Mitogen-Activated Protein Kinase Kinase Kinase 8 (MAP3K8, also known as COT or TPL2) is a serine/threonine kinase that belongs to the MAP3K family (Yan et al., 2019). In the steady state, both isoforms of MAP3K8 forms a complex with p105 (NFκB1) and ABIN2 (A20-binding inhibitor of NF-κB), which stabilizes MAP3K8 and keeps it in an inactive form (Lang et al., 2004, Yang et al., 2012, Webb et al., 2019). Upon an array of proinflammatory factors stimulation, releasing an active MAP3K8 that exerts effector functions (Vougioukalaki et al., 2011). The released MAP3K8 is involved in both innate and adaptive immune responses by activating ERK, JNK, NF-κB and p38 pathway in a stimulus- and cell-specific manner (Xu et al. 2018). Since MAP3K8 is the sole serine/threonine kinase involved in ERK1/2 activation, MAP3K8 is essential during the production of TNF through ERK1/2 in macrophages stimulated by LPS (Rousseau et al., 2008). Futhermore, MAP3K8 regulates ERK and p38 pathways to control production of inflammatory cytokines and chemokines such as IL8, MIP-1α, MIP-1β (Xu et al., 2018). These results suggest that the MAP3K8 axis may play a crucial role in regulating pro-inflammatory responses.

Small endogenous RNAs called microRNAs (miRNAs), which are 19 to 25 nucleotides in size, control posttranscriptional gene expression (Lu and Rothenberg, 2018). Although miRNAs account for only 3% of the human genome, they regulate about 90% of genes (Singh et al., 2013). A single miRNA can bind to hundreds of target mRNAs, this process requires the seed region of miRNA to match the target site on the 3'-UTR of mRNA (Bartel, 2009). Indeed, studies have linked miRNAs to the development and operation of the innate and adaptive immune systems (Carissimi et al., 2009). In the analysis of miRNA expression profile in monocyte cell lines treated with LPS, miR-146 and miR-155 have been shown to be induced by proinflammatory stimuli such as IL-1β, TNF-α, and TLRs (Roy and Sen, 2011). The activity of several profiles of miRNA, including Let-7c, miR-148a and miR-488, can affect the activation of NF-κB and the development of bovine endometritis (Umar et al., 2021).

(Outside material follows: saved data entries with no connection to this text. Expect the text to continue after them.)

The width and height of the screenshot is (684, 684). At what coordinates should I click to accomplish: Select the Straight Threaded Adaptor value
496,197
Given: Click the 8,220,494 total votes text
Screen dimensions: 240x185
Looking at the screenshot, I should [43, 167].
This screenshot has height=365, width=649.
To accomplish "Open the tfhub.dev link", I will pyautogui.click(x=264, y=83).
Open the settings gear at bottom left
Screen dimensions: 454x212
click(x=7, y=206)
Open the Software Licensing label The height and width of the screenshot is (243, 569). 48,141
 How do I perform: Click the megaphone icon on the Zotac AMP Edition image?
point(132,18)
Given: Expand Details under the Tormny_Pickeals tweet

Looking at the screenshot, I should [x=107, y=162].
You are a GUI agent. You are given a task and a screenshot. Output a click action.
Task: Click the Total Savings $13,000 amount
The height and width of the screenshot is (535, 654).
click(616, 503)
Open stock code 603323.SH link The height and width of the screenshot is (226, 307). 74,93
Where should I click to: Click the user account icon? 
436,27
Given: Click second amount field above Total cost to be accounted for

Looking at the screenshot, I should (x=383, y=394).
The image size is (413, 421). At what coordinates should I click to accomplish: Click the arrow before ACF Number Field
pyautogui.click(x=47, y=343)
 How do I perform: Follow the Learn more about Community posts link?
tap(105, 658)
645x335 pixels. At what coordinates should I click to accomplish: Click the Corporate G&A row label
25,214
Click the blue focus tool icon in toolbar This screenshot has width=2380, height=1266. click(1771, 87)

MiR-26a is a multifunctional miRNA belonging to the highly conserved miR-26 family, which has been proved to be related to tumorigenesis and immunoreaction. Recently, it has been reported that there is an inverse relationship between the levels of miR-26 and interleukin-6 (IL-6) in tumor cells (Zhang et al., 2013). In particular, miR-26a is up-regulated in the process of TnP (a candidate peptide for anti-inflammatory therapy) treating inflammation of LPS-Challenged zebrafish (Disner et al., 2021). And it can reduce the production of inflammatory factors by silencing NF-κB signaling related factors (Chen et al., 2016). However, the regulatory function of miR-26a in LPS-induced endometritis has not been investigated. In this study, we screened the possible targets of miR-26a using the online miRNA target prediction program and identified MAP3K8 as a potential target of miR-26a. Notably, we found that the expression of miR-26a was prominently down-regulated in uterine tissues of endometritis and in LPS-stimulated bEECs. Thus, miR-26a may be a new therapeutic target for the therapeutic accesses to inflammatory diseases including endometritis.